今回はパーサコンビネーター※として、多機能で利用者数も多いNimbleParsecライブラリを利用しています。(※パーサコンビネーター = 複数のパーサーを連結して、より複雑なパーサーを作るためのツール。)
defmodule MyParser do
import NimbleParsec
date = ignore(string("["))
|> ascii_string([not: ?]], min: 1)
|> ignore(string("]"))
|> tag(:date)
level = ignore(string("["))
|> ascii_string([not: ?]], min: 1)
|> ignore(string("]"))
|> tag(:level)
pid = ignore(string("["))
|> ascii_string([not: ?]], min: 1)
|> ignore(string("]"))
|> tag(:pid)
client = ignore(string("["))
|> ascii_string([not: ?]], min: 1)
|> ignore(string("]"))
|> tag(:client)
message = ascii_string([],min: 1) |> unwrap_and_tag(:note)
defparsec :apache_log, date
|> ignore(string(" "))
|> concat(level)
|> ignore(string(" "))
|> concat(pid)
|> ignore(string(" "))
|> concat(client)
|> ignore(string(" "))
|> concat(message)
# https://www.xserver.ne.jp/manual/man_server_logerror.php
#MyParser.apache_log("[Fri Nov 02 11:56:17.072078 2018] [core:error] [pid 100956] [client XXX.XXX.XXX.XXX:58482] AH00124: Request exceeded the limit of 10 internal redirects due to probable configuration error.

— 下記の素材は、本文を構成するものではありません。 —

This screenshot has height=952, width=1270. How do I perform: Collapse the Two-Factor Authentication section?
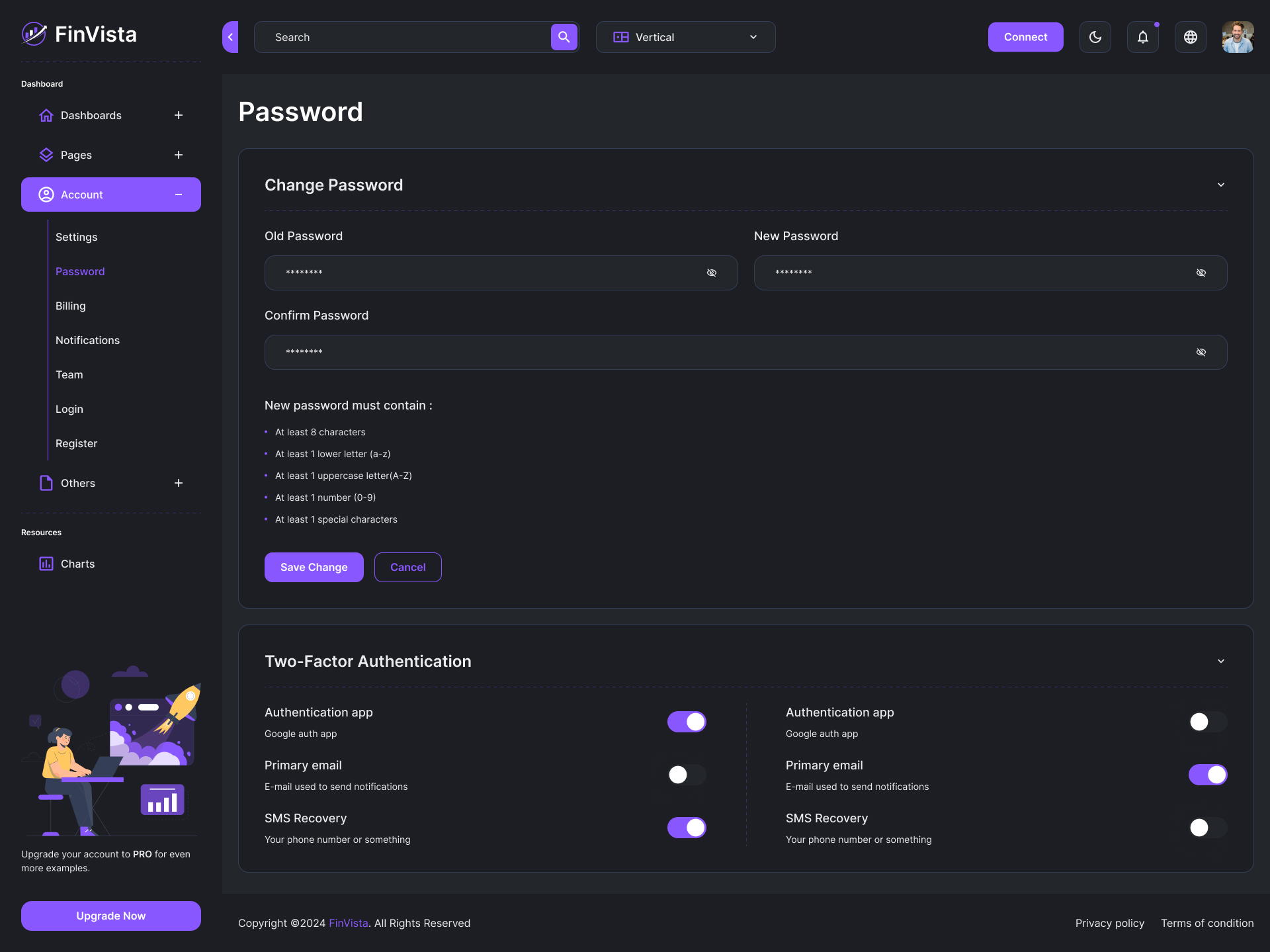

Use 'LimitInternalRecursion' to increase the limit if necessary. Use 'LogLevel debug' to get a backtrace., referer: http://XXXX.xsrv.jp/")
end
上記はApacheのエラーログを解析するパーサーの一例です。
macのshellでiexを立ち上げ、試しにログを解析してみます。
iex -S mix
iex(1)> MyParser.apache_log("[Fri Nov 02 11:56:17.072078 2018] [core:error] [pid 100956] [client XXX.XXX.XXX.XXX:58482] AH00124: Request exceeded the limit of 10 internal redirects due to probable configuration error. Use 'LimitInternalRecursion' to increase the limit if necessary. Use 'LogLevel debug' to get a backtrace., referer: http://XXXX.xsrv.jp/")
{:ok,
[
date: ["Fri Nov 02 11:56:17.072078 2018"],
level: ["core:error"],
pid: ["pid 100956"],
client: ["client XXX.XXX.XXX.XXX:58482"],
note: "AH00124: Request exceeded the limit of 10 internal redirects due to probable configuration error. Use 'LimitInternalRecursion' to increase the limit if necessary. Use 'LogLevel debug' to get a backtrace., referer: http://XXXX.xsrv.jp/"
], "", %{}, {1, 0}, 325}
パース処理を通したことで日付やエラーレベルなどの情報がタグづけされ、扱いやすい形になっているのがお分かりでしょうか。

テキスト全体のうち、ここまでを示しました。